The allegations and counter-allegations that fueled the dispute also matter because they explain why Section 47.1 was the governing frame. Lively accused Baldoni of not only sexually harassing her on the set of 'It Ends With Us' but also of coordinating an online smear campaign against her. In response, Baldoni and his Wayfarer Studios attempted to mount their own defamation lawsuit, accusing Lively of making false claims of harassment in a way that would tarnish Baldoni’s reputation and “hijack” the 'It Ends With Us' adaptation. That defamation suit was dismissed, setting the stage for Friday’s fee-shifting ruling.
For executives, investors, and board members watching from the outside, the second-order implications are hard to ignore. This is a celebrity-backed film production story, yes, but it is also a case study in how quickly litigation strategy can get rerouted by legislation. A plaintiff’s attempt to use defamation claims as a reputational counterpunch can backfire when a jurisdiction provides a statute designed to deter weaponized lawsuits. Section 47.1 changes incentives: it increases the downside of losing and the uncertainty of winning, because legal fees can become the default consequence rather than a cost that stays internal.
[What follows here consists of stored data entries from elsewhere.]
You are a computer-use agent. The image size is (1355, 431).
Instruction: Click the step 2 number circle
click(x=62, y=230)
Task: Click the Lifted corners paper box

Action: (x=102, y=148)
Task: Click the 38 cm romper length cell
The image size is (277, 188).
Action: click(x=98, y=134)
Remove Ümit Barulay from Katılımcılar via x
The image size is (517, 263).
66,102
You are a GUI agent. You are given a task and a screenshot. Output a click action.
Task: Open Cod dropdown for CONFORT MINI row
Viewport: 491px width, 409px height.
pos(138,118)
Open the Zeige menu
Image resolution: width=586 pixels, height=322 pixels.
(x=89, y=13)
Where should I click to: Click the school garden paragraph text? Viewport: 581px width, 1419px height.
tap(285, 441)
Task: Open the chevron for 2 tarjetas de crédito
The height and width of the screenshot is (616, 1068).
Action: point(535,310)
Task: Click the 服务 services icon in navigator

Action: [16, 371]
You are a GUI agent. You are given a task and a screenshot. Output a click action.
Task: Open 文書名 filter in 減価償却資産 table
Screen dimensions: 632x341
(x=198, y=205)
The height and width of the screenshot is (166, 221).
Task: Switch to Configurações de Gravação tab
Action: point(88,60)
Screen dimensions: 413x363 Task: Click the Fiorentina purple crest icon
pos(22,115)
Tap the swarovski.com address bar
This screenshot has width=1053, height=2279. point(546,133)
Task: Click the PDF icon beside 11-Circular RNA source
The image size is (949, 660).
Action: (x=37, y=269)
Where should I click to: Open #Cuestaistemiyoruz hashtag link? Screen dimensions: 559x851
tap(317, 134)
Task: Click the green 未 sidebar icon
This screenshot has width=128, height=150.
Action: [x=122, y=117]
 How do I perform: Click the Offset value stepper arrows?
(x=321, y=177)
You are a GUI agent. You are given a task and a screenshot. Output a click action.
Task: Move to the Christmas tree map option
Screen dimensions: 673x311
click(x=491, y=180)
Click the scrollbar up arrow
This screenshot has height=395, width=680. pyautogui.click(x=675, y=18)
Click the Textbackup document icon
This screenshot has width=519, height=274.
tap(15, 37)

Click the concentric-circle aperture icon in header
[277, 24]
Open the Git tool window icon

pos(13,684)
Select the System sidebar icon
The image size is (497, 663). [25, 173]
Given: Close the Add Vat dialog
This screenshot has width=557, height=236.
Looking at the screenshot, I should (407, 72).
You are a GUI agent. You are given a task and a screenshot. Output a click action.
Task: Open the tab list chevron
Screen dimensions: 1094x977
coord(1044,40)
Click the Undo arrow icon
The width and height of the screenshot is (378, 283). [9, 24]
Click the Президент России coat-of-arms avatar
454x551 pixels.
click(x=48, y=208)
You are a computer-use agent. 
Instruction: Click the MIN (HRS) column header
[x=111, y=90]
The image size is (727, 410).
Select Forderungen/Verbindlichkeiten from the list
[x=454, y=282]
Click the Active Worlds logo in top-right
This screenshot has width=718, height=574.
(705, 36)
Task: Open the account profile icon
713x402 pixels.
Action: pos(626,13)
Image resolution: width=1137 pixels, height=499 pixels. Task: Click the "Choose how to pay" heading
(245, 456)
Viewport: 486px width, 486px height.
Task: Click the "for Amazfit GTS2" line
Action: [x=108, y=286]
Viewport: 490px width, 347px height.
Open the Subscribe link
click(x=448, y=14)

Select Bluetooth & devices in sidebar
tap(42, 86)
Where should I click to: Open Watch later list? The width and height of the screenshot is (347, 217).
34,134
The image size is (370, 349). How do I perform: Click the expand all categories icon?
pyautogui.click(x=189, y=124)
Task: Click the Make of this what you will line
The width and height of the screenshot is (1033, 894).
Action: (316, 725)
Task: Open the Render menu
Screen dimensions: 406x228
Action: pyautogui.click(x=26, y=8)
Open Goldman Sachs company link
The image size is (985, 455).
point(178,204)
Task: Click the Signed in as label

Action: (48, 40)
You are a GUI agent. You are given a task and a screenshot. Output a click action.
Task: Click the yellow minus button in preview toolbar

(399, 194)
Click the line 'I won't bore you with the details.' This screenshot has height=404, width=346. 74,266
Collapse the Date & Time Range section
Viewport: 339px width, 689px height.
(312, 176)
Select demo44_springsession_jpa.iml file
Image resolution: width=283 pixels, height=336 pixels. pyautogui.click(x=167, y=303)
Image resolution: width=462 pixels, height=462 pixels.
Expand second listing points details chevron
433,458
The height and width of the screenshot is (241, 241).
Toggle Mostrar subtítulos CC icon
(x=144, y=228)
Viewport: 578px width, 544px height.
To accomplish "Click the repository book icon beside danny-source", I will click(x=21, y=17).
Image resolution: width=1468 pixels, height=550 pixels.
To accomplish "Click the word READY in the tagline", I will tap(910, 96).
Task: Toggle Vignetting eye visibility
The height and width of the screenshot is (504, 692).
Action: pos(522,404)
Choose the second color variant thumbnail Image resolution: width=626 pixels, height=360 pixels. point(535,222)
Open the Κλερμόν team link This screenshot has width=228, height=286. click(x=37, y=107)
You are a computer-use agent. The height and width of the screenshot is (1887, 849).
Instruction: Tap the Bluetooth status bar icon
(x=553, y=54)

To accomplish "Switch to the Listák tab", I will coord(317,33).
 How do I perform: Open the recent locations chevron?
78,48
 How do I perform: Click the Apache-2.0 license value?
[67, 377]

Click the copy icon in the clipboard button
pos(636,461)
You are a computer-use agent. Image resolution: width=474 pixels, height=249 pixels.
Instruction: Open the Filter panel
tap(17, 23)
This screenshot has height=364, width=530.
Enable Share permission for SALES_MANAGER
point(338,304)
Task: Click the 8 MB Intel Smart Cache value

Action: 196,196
It also highlights a broader trend in risk management for public-facing companies and creatives: disputes are no longer just about damages, they are about fee recovery, malice standards, and the regulatory lens a court applies. Here, Judge Liman’s focus on whether there was evidence of malice under Section 47.1 becomes the gatekeeper for cost shifting. That is a reminder that in modern litigation, statutory framing can decide outcomes even when the public remembers only the most emotionally charged allegations.
Finally, for peers in similar roles, the strategic takeaway is simple but serious. When co-founder and co-star dynamics collide with allegations of harassment, defamation litigation can spiral into a multi-front process where settlements arrive but final costs still land later. The settlement one month ago and the federal trial timeline that never fully took off did not stop the legal machinery. Friday’s order shows that once a court decides fee eligibility under a statute like Section 47.1, the fight can continue in a quieter form: spreadsheets, declarations, and court-approved reimbursement. For anyone managing communications, legal posture, or reputational risk, this is the part that keeps you up. The story may end, but the bill does not.